(Stored records)
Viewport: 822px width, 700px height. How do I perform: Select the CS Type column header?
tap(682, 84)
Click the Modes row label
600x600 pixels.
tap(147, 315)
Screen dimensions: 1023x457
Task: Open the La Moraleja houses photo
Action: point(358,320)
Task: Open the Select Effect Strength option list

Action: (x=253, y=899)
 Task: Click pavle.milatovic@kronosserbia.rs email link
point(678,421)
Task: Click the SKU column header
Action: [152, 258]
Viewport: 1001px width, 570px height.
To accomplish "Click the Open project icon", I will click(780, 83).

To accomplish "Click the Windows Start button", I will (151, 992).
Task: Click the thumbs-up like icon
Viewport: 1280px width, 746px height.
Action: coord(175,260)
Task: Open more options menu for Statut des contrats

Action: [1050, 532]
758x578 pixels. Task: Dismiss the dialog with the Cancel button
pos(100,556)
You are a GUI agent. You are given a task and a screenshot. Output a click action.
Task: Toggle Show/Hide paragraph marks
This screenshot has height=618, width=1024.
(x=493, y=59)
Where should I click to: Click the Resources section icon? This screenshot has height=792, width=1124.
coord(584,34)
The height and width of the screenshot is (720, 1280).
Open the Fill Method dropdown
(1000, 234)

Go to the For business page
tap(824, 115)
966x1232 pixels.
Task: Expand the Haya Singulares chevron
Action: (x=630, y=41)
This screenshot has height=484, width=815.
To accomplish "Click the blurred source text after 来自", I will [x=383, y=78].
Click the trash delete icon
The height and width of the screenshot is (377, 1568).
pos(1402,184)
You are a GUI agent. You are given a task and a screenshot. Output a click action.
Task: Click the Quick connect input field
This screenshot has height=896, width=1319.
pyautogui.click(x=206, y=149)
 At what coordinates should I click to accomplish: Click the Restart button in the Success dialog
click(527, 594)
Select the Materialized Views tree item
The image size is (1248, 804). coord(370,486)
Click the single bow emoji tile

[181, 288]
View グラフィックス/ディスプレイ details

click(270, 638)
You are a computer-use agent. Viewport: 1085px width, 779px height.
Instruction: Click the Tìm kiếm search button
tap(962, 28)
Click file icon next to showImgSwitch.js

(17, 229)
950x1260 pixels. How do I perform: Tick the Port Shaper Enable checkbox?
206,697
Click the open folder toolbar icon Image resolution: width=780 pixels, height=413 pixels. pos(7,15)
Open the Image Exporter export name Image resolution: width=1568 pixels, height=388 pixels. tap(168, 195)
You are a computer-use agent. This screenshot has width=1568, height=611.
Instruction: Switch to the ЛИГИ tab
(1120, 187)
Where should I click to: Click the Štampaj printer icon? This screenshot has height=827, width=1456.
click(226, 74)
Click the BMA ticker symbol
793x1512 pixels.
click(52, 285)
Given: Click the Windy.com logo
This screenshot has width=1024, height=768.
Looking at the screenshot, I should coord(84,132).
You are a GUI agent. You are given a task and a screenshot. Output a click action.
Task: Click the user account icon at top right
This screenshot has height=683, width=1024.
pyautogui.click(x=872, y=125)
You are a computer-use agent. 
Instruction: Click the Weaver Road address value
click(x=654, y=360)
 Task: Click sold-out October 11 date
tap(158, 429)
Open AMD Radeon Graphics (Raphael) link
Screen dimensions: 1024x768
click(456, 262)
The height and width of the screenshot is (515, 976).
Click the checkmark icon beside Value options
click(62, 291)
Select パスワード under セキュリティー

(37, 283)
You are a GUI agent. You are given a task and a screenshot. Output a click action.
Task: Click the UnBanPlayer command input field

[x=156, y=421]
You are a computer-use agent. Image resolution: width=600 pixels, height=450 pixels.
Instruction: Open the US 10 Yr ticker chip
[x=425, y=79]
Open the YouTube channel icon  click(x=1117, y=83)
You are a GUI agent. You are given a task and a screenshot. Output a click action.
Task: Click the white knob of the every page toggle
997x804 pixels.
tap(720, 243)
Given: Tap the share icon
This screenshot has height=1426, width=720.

[To do] Reproduce every record above exactly as it appears.

[Task result]
Viewport: 822px width, 700px height. How do I perform: Select the CS Type column header?
tap(682, 84)
Click the Modes row label
600x600 pixels.
tap(147, 315)
Screen dimensions: 1023x457
Task: Open the La Moraleja houses photo
Action: point(358,320)
Task: Open the Select Effect Strength option list

Action: (x=253, y=899)
 Task: Click pavle.milatovic@kronosserbia.rs email link
point(678,421)
Task: Click the SKU column header
Action: [152, 258]
Viewport: 1001px width, 570px height.
To accomplish "Click the Open project icon", I will click(780, 83).

To accomplish "Click the Windows Start button", I will (151, 992).
Task: Click the thumbs-up like icon
Viewport: 1280px width, 746px height.
Action: coord(175,260)
Task: Open more options menu for Statut des contrats

Action: [1050, 532]
758x578 pixels. Task: Dismiss the dialog with the Cancel button
pos(100,556)
You are a GUI agent. You are given a task and a screenshot. Output a click action.
Task: Toggle Show/Hide paragraph marks
This screenshot has height=618, width=1024.
(x=493, y=59)
Where should I click to: Click the Resources section icon? This screenshot has height=792, width=1124.
coord(584,34)
The height and width of the screenshot is (720, 1280).
Open the Fill Method dropdown
(1000, 234)

Go to the For business page
tap(824, 115)
966x1232 pixels.
Task: Expand the Haya Singulares chevron
Action: (x=630, y=41)
This screenshot has height=484, width=815.
To accomplish "Click the blurred source text after 来自", I will [x=383, y=78].
Click the trash delete icon
The height and width of the screenshot is (377, 1568).
pos(1402,184)
You are a GUI agent. You are given a task and a screenshot. Output a click action.
Task: Click the Quick connect input field
This screenshot has height=896, width=1319.
pyautogui.click(x=206, y=149)
 At what coordinates should I click to accomplish: Click the Restart button in the Success dialog
click(527, 594)
Select the Materialized Views tree item
The image size is (1248, 804). coord(370,486)
Click the single bow emoji tile

[181, 288]
View グラフィックス/ディスプレイ details

click(270, 638)
You are a computer-use agent. Viewport: 1085px width, 779px height.
Instruction: Click the Tìm kiếm search button
tap(962, 28)
Click file icon next to showImgSwitch.js

(17, 229)
950x1260 pixels. How do I perform: Tick the Port Shaper Enable checkbox?
206,697
Click the open folder toolbar icon Image resolution: width=780 pixels, height=413 pixels. pos(7,15)
Open the Image Exporter export name Image resolution: width=1568 pixels, height=388 pixels. tap(168, 195)
You are a computer-use agent. This screenshot has width=1568, height=611.
Instruction: Switch to the ЛИГИ tab
(1120, 187)
Where should I click to: Click the Štampaj printer icon? This screenshot has height=827, width=1456.
click(226, 74)
Click the BMA ticker symbol
793x1512 pixels.
click(52, 285)
Given: Click the Windy.com logo
This screenshot has width=1024, height=768.
Looking at the screenshot, I should coord(84,132).
You are a GUI agent. You are given a task and a screenshot. Output a click action.
Task: Click the user account icon at top right
This screenshot has height=683, width=1024.
pyautogui.click(x=872, y=125)
You are a computer-use agent. 
Instruction: Click the Weaver Road address value
click(x=654, y=360)
 Task: Click sold-out October 11 date
tap(158, 429)
Open AMD Radeon Graphics (Raphael) link
Screen dimensions: 1024x768
click(456, 262)
The height and width of the screenshot is (515, 976).
Click the checkmark icon beside Value options
click(62, 291)
Select パスワード under セキュリティー

(37, 283)
You are a GUI agent. You are given a task and a screenshot. Output a click action.
Task: Click the UnBanPlayer command input field

[x=156, y=421]
You are a computer-use agent. Image resolution: width=600 pixels, height=450 pixels.
Instruction: Open the US 10 Yr ticker chip
[x=425, y=79]
Open the YouTube channel icon  click(x=1117, y=83)
You are a GUI agent. You are given a task and a screenshot. Output a click action.
Task: Click the white knob of the every page toggle
997x804 pixels.
tap(720, 243)
Given: Tap the share icon
This screenshot has height=1426, width=720.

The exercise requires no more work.